И все-таки в лодке молчание длилось только единый миг, пока Никита протягивал руки к ластам, как старым знакомым, — с ластами-то он плавал, — и на его физиономии расплывалась довольная улыбка.

— Это ты потрясно придумал, шеф, — сказал он, начиная расшнуровывать «вельветы». — Вот уж не думал, не гадал!
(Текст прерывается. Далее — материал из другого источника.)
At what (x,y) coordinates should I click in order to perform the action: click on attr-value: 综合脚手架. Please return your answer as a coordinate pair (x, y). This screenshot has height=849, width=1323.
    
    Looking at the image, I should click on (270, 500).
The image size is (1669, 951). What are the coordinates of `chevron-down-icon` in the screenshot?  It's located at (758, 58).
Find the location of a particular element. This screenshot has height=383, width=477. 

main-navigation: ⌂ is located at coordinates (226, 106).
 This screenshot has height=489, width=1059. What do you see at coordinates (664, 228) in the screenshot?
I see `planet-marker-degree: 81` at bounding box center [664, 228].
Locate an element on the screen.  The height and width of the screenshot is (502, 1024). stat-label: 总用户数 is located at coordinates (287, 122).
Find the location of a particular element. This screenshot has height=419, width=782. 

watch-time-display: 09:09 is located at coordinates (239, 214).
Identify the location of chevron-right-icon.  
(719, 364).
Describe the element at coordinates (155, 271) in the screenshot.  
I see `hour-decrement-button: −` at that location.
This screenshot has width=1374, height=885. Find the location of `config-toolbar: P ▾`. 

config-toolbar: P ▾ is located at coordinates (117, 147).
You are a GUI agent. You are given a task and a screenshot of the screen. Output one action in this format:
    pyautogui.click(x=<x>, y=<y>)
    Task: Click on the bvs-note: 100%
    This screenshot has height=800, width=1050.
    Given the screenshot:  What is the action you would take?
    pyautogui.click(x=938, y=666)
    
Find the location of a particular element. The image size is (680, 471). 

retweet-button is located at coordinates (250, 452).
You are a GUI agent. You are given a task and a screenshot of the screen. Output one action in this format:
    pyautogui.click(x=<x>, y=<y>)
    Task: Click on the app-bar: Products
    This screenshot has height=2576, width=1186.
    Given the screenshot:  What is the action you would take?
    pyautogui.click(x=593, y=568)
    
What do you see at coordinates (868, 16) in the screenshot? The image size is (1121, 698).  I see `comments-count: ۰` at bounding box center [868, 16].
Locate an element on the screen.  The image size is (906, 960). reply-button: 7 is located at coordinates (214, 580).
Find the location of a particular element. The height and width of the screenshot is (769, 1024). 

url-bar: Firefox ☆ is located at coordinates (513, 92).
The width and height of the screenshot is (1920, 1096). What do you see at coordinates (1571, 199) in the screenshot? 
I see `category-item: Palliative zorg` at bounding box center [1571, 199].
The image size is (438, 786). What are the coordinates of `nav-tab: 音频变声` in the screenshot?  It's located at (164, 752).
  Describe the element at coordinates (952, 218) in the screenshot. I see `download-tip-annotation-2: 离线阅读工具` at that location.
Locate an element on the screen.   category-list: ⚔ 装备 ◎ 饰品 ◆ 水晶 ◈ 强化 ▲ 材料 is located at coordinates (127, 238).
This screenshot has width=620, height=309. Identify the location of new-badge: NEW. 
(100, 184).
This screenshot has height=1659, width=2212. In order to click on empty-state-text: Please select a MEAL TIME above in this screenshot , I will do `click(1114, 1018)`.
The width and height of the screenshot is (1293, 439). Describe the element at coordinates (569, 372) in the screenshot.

Разулся. Еще раз просиял в лицо Громову глазами и зубами. Уж так он был доволен, что размолвка снята, шеф прояснился и подвалило непредвиденное удовольствие.

Снял брюки, пристегнул ласты, весь лучился радостью.

Громов следил за каждым его движением. Следил с напряженным любопытством.

Теперь уже, кажется, и моторист проявил некоторые признаки заинтересованности, во всяком случае он взглянул, как Никита управляется со снаряжением.